— Знал ли Пальмквист, что станет отцом?
Вейне Андерссон не может сдержать презрительную усмешку.
— Я слышал эту историю по возвращении домой. Все, что я могу вам сказать, — Пальмквист не был отцом мальчика Ракели Карлссон. Женщины совершенно не интересовали его в этом смысле.
— Он не хотел иметь ребенка?
— Моряк, инспектор Форс. Знаете, какие раньше были моряки!
Малин кивает и снова спрашивает после небольшого промедления:
— А если не Пальмквист, тогда кто мог быть отцом мальчика?
— Я сошел на берег после этого. На третью ночь шторма, как раз когда мы ждали, что все вот-вот закончится, буря разыгралась с новой силой. Я пытался удержать Хуана, но он выскользнул у меня из рук. Была беспросветная ночь, и дуло, как зимой. Море под нами разевало свою пасть и выло, словно от голода, желая добраться до нас, норовя поглотить…
Голос Вейне Андерссона обрывается. Он подносит здоровую руку к лицу, закрывает его ладонью и плачет.
— …и хотя я держал его крепко, как мог, он выскользнул у меня из рук, и я видел, каким ужасом наполнились его глаза, как он исчез в черноте… я ничего не мог сделать…
Малин молчит.
Она ждет, пока Вейне Андерссон придет в себя, и как раз тогда, когда ей кажется, что он готов к следующему вопросу, старик снова ударяется в слезы.
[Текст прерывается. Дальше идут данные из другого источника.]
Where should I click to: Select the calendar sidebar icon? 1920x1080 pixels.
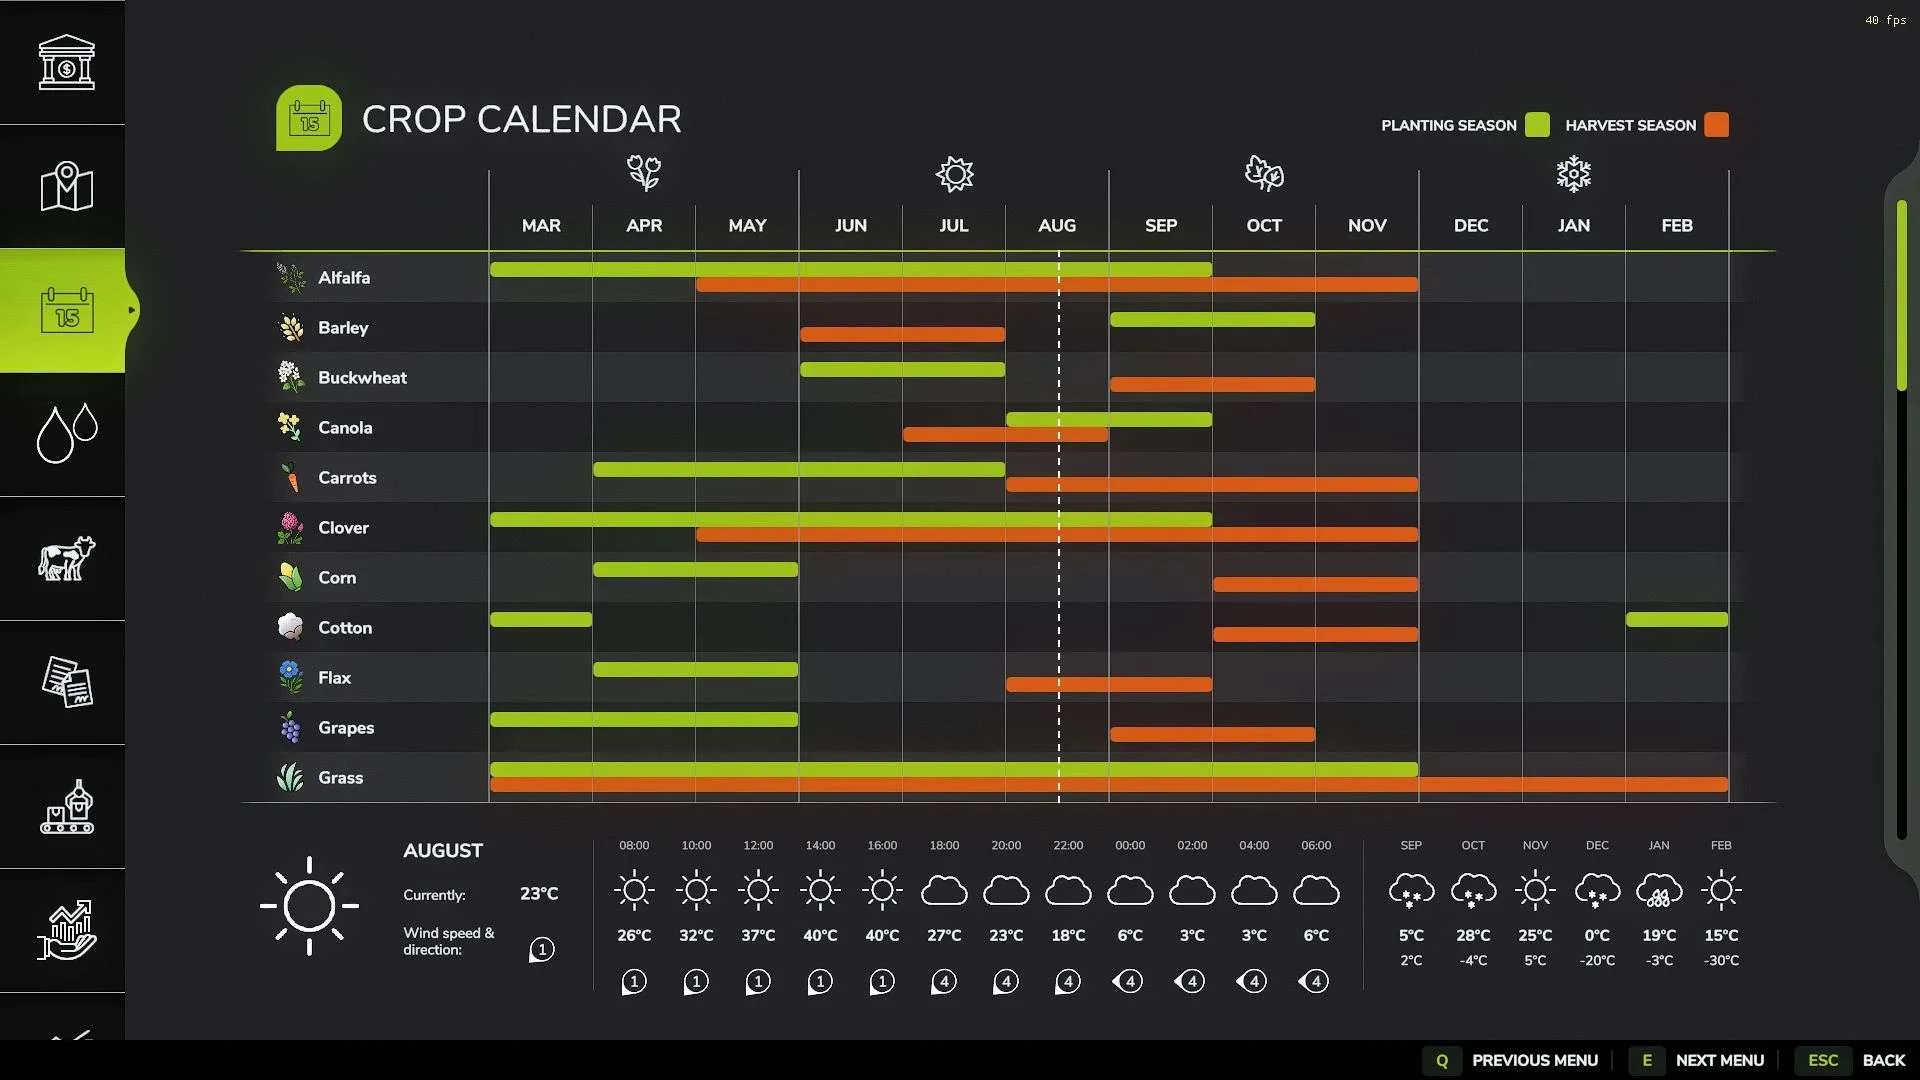point(66,310)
— …я жил… — всхлипывает он, — один после этого… для меня… по-другому не могло быть… думаю я…
Малин ждет.
Она видит, как скорбь постепенно отпускает его. Не дожидаясь вопроса, старик продолжает:
— Пальмквисту не нравились эти слухи насчет Ракели Карлссон. Они ходили уже до нашего отплытия. Но я уверен, многие знали, кто отец ребенка, которого она ждала.
— Кто? Скажите, кто?
— Слышали ли вы что-нибудь о человеке по прозвищу Калле-с-Поворота? Это он был отцом мальчика, и говорили, что именно он так ударил Черного, что тот оказался в инвалидном кресле.
Малин чувствует, как где-то внутри растекается поток тепла. И от этого тепла ее начинает знобить.